La serie A è sempre meno italiana

Appena il 41% dei giocatori utilizzati nelle prime due gare è “azzurrabile”
La serie A è sempre meno italiana. Sempre meno popolata da giocatori azzurrabili. Nelle prime due giornate di campionato sono stati schierati 329 giocatori, di questi solo 135 italiani. Meno della metà. Esattamente il 41%. Meno di quelli scesi in campo nei primi 180’ della passata stagione. Quindi, al di là di tutte le chiacchiere che sono state fatte in questi anni, le società preferiscono ancora acquistare all’estero. Le motivazioni? Le più disparrate, solo alcune confessabili. La squadra che ha schierato il maggior numero di italiani è stata il Frosinone (14 su 17), mentre l’Udinese ha tenuto fede alla sua tradizionale esterofilia, mandando in campo il solo il bomber Totò Di Natale.
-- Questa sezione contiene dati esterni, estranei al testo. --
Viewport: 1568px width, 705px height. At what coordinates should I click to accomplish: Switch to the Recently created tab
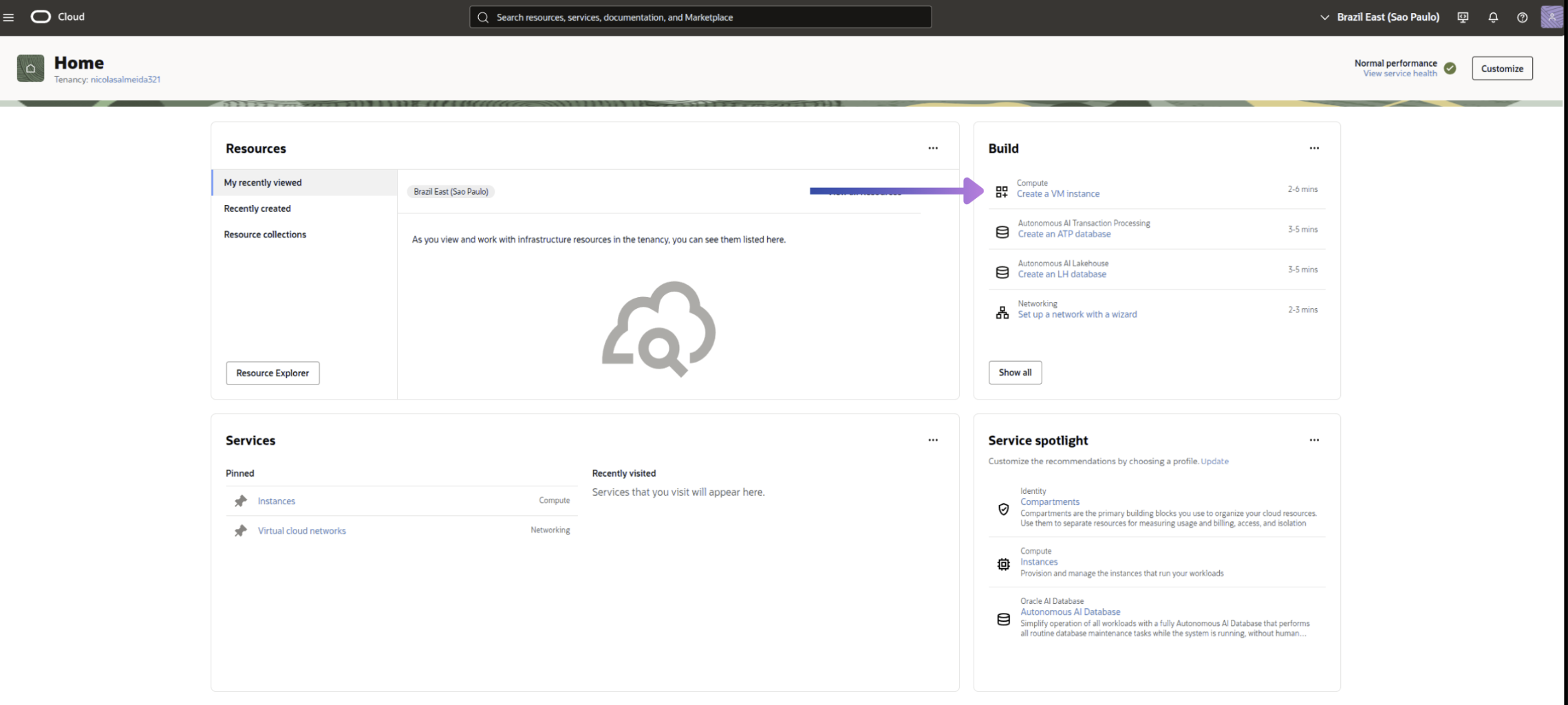(257, 208)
Per il resto, tutti stranieri. Gli argentini e i brasiliani i più presenti. Dal Sudamerica i dirigenti della serie A pescano a piene mani.
Pochi italiani, ancor meno gli attaccanti in campo. Nelle prime due giornate non se ne ricordano altri oltre a Dionisi (Frosinone), Toni (Verona), Paloschi (Chievo) e Quagliarella (Torino). Beh, ci sarebbero altri due azzurrabili, ovvero Eder (Sampdoria) e Vazquez (Palermo), ma chiaramente non sono prodotti del vivaio, pur essendo alla corte del ct Antonio Conte. Tanto per allargare la geografia del gol: in serie A è andato a segno per la prima volta un attaccante togolese, Serge Gakpè, con la maglia del Genoa.
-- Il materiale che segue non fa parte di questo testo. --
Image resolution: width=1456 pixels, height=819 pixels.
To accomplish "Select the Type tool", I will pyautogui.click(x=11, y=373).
A quanto pare, nemmeno il “paletto” messo dalla federazione ha sortito i suoi effetti, almeno finora. Il consiglio federale, infatti, ha imposto una norma in base alla quale dentro la rosa ci devono essere almeno quattro giocatori cresciuti nel club e altrettanti formati in Italia. Ben fatto, ma gli allenatori preferiscono gli stranieri anche perché sono la maggioranza. I numeri dicono che sono 559 i tesserati in A e 312 vengono dall’estero. Un trend, vale la pena ricordarlo, che non appartiene solo alla A. Sulla stessa lunghezza d’onda viaggiano anche Premier League, Bundesliga e Liga. Frontiere più che mai aperte, è la globalizzazione! (r.c.)